I have discussed this one earlier, and tried spraying some CRC white grease lubricant between the Teflon collar and chute. But it still wont turn with the turn handle.

I made three videos about the problem.

First only turning the handle, no teeth from turn axle attached. There seems to be some play on the first joint:






Second is turning the chute with hand, no teeth from turn axle attached. It seems to get stuck on the middle (blowing snow forward) position:






Third is with turn axle theet engaged. It goes almost all right frfom turning the blower from right to left ( looking from the user position) but going back from left to right, it just gets stuck. And I must use force to get it move, and I fear something will break.






I cleaned all the white grease from all surfaces so now it is only the teflon collar contacting the chute base.


Is there anyway to fix this, it's really getting frustrating


----------



## cpchriste (Jan 19, 2014)

Regarding the u-joint binding (first video): I have placed washers under the cotter pin just above the joints to move the joint upward and thereby reduce the joint angles and resultant binding.

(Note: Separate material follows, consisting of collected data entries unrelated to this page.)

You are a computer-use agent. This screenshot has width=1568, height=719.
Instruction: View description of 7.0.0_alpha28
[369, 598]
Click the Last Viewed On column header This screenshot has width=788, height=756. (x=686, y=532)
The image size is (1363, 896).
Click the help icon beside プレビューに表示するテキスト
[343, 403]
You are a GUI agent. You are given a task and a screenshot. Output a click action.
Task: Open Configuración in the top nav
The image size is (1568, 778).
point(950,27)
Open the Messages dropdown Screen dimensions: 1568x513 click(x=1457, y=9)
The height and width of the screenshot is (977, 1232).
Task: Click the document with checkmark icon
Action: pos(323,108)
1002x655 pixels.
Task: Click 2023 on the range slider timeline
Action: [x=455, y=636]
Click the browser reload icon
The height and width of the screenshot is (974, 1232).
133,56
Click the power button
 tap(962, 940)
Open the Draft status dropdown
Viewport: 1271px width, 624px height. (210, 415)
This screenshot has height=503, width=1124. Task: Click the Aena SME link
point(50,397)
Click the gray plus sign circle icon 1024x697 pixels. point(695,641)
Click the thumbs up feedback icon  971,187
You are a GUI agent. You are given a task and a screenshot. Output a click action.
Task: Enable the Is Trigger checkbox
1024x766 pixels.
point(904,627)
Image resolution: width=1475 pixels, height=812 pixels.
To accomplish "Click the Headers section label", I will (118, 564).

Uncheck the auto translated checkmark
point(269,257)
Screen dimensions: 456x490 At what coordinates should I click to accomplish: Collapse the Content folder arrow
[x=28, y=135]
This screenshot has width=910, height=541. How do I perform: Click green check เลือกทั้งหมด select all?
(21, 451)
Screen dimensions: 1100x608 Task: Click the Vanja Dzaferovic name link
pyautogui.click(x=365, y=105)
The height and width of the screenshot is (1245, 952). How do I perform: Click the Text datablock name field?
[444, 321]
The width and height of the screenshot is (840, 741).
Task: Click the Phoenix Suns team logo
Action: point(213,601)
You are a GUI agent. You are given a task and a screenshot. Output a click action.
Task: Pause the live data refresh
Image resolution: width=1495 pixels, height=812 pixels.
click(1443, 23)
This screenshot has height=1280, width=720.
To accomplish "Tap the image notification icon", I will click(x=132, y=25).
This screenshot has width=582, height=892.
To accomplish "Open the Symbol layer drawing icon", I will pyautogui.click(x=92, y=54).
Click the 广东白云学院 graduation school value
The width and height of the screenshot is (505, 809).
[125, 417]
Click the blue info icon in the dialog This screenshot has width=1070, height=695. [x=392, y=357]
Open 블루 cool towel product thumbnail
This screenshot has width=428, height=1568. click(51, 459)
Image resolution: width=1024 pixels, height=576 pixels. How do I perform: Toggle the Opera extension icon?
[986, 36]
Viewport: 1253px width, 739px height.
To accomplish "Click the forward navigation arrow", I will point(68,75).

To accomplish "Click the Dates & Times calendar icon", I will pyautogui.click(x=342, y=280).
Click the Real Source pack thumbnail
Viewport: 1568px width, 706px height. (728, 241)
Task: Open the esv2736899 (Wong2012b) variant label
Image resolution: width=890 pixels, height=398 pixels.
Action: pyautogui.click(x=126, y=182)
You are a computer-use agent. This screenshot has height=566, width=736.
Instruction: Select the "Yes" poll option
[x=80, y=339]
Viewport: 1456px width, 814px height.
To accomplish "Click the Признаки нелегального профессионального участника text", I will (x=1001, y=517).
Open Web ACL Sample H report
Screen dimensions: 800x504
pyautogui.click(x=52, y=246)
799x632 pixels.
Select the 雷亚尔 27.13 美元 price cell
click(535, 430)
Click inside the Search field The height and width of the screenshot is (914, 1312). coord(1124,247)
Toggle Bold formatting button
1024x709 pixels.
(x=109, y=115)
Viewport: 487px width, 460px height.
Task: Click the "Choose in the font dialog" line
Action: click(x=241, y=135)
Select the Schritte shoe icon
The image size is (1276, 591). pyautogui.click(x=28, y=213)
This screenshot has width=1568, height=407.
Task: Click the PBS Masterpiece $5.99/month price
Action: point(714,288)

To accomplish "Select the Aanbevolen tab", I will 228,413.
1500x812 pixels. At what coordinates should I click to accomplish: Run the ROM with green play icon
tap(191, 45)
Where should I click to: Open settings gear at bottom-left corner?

Regarding the chute binding: I don't know but would suspect something is assembled wrong


----------



## Coby7 (Nov 6, 2014)

Or you may have a damaged tooth on the ring from an impact.


----------



## blackis (Jan 7, 2019)

I may have solved the problem. I put one steel washer under each 4 fasteners that keep the chute in place. So now the tefflon pads won't push so hard to the base ring of the chute. 

I also used some cold weather grease on the bottom of the ring. Will post results tonight.


----------



## cpchriste (Jan 19, 2014)

Something is wrong there. The teflon pads each have a spring clip between them and the hold-down plate. This spring takes up the assembled GAP between the chute collar and the hold-downs. The hold-down/pad can never clamp down firmly on the chute collar. 



Are the two anti-rotation "ears" on the the plastic chute collar fully seated in their slots? Is the chute base bent? Are the spring clips installed upside-down so their tips are digging into the pads?


----------



## cpchriste (Jan 19, 2014)

Here's a picture of what I meant about adding washers to keep the u-joint properly aligned so it doesn't bind


----------



## GregNL (Jan 9, 2017)

CP's recommendation will most likely solve your problem. From the video you can see the multilink u-joint is binding due to the sharp angles. Add a little friction/tension from the chute and you lost the little play you did have at the worm drive for the U-Joint to slip around to push forward.


----------